Djara Bunga juga menjelaskan, bahwa sebelum melakukan transaksi pembelian MTN Rp 50 Milyar dari PT. SNP, sebelumnya bank NTT sudah melakukan uji tuntas (Due Diligence) terhadap PT. SNP Finance sesuai keputusan Ketua Badan Pengawas Pasar Modal dan Lembaga Keuangan Nomor : Kep-412/BL/2010 Tentang Ketentuan Umum dan Kontrak Perwaliamanatan Efek Bersifat Utang.

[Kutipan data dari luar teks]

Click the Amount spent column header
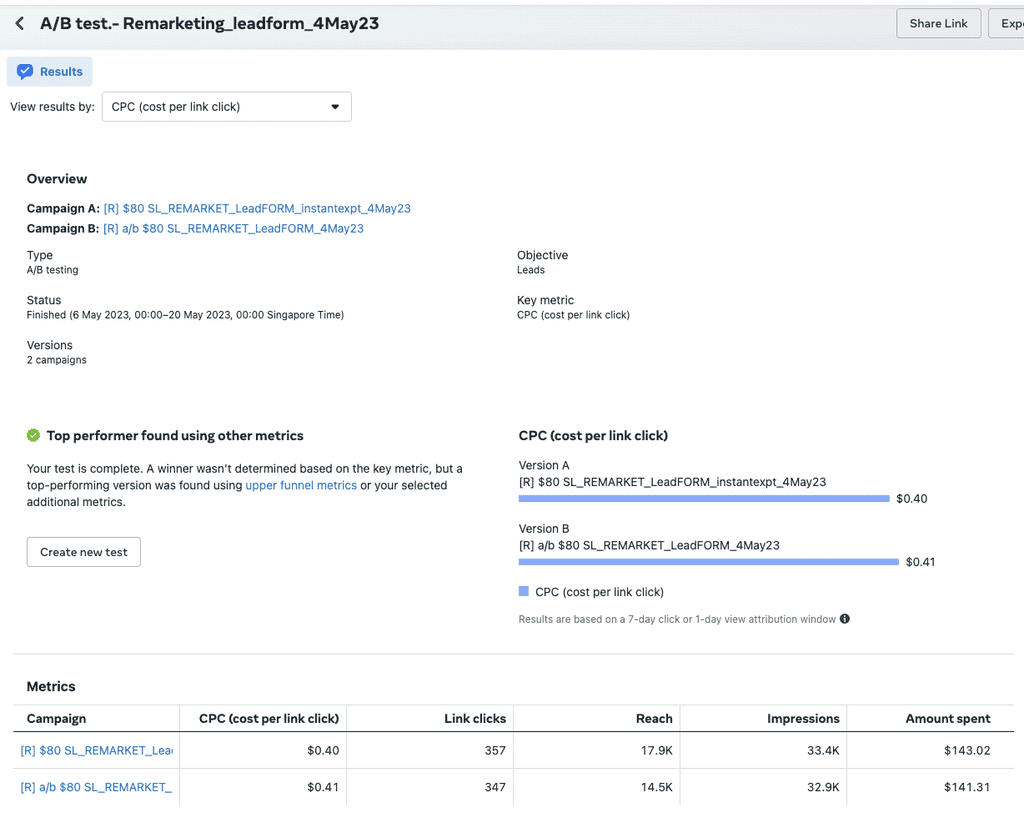This screenshot has height=817, width=1024. [948, 718]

“Bahwa kedudukan hukum PT. SNP Finance adalah Legal, maka dalam proses pengembalian uang Rp 53.120.833.333,- (Lima Puluh Tiga Miliar Seratus Dua Puluh Juta Delapan Ratus Tiga Puluh Tiga Ribu Tiga Ratus Tiga Puluh Tiga Rupiah) tercatat di Bundel Pailit yang ada pada Tim Kurator,” imbuhnya.

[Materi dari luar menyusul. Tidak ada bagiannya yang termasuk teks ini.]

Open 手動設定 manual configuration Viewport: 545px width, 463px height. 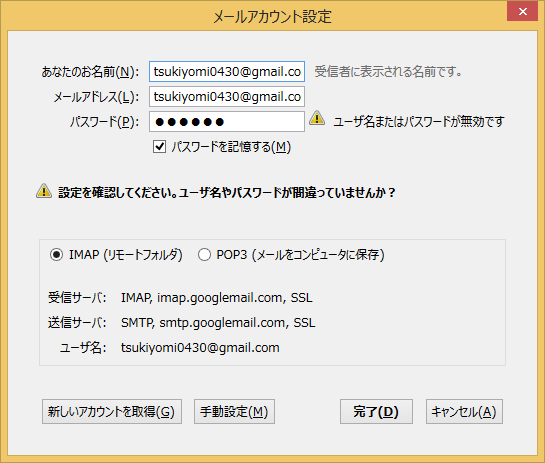tap(234, 412)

Bank NTT, lanjutnya, sejak Tahun 2011 telah melakukan transaksi Surat Berharga sesuai dengan ketentuan yang ada pada Bank NTT, sama halnya transaksi dengan PT. SNP Finance sesuai prosedur, metode dan cara yang sama PT. BPD NTT telah mendapatkan keuntungan kurang lebilh Rp 1.000.000.000.000,- (Satu Triliun Rupiah). Dan baru pada tahun 2018 terjadi resiko bisnis dengan PT. SNP Finance senilai Rp 50.000.000.000,- (Lima Puluh Milyar Rupiah);

Baca Juga :  Hasil Verifikasi Laporan Mal-administrasi Pencopotan Izak Rihi Segera Disampaikan Ombudsman

MEMBACA berita tentang pernyataan Bank NTT melalui pengacaranya seperti dikutip di atas, saya tersenyum sendiri. Saya melihat ada sejumlah fakta yang sengaja ditutup-tutupi. Bahkan sengaja dialihkan alias ‘digoreng’ dari masalah yang sebenarnya. Pertanyaannya, Siapa yang mau ‘digoreng’? Dan siapa yang menggoreng opini liar yang menyesatkan?

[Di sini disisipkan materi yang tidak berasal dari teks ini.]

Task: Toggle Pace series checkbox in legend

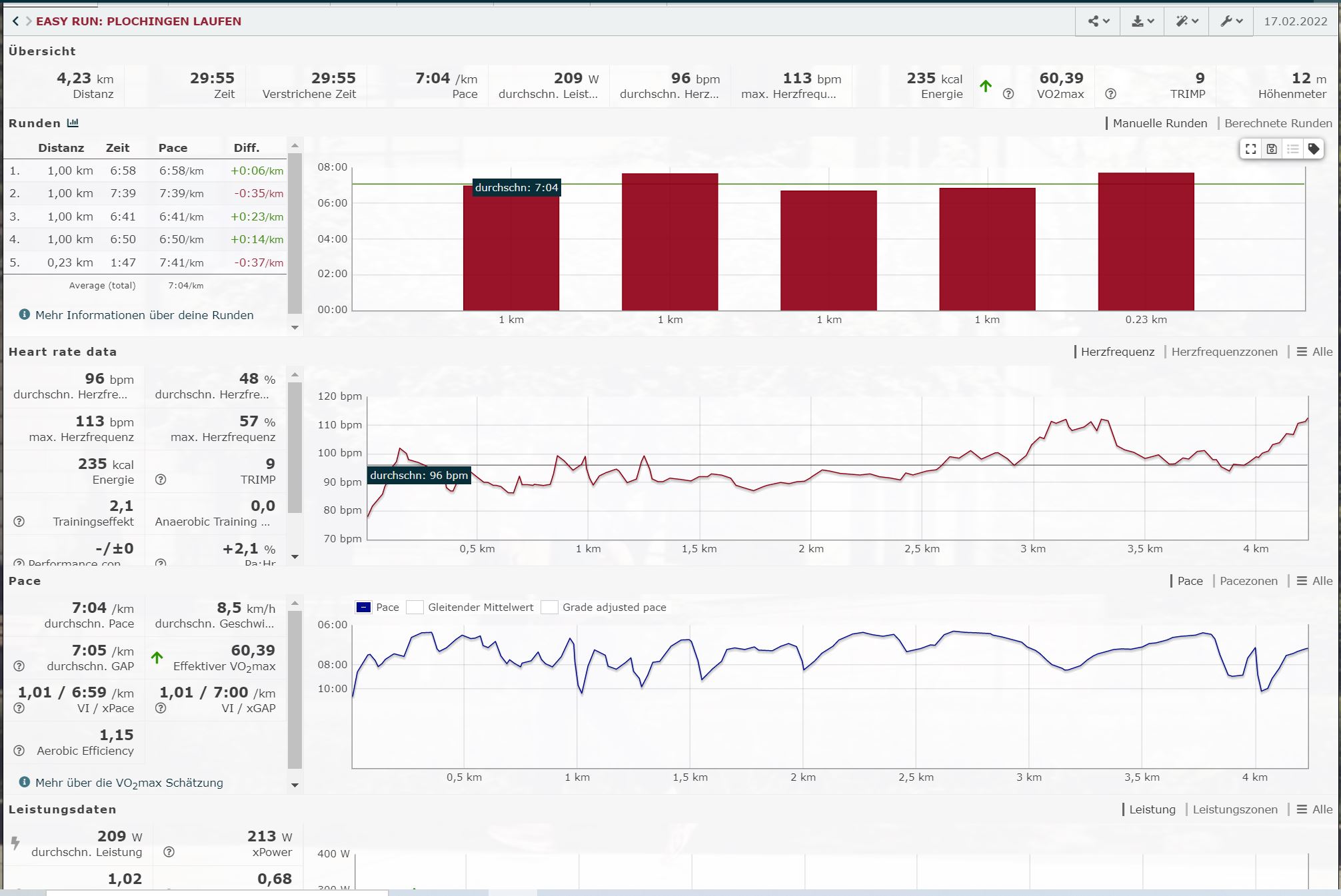Action: pyautogui.click(x=364, y=608)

Namun apapun penjelasan pihak Dirut Bank NTT melalui Kuasa Hukumnya, Apolos Djara Bonga, S.H perlu diapresiasi oleh masyarakat sebagai bentuk upaya meng-clear-kan banyaknya dugaan perbuatan melawan hukum di bank yang sangat kita cintai ini. Tetapi sayangnya klarifikasi ini menunjukan ketidakpahaman yang bersangkutan terhadap substansi dari masalah pembelian MTN itu sendiri.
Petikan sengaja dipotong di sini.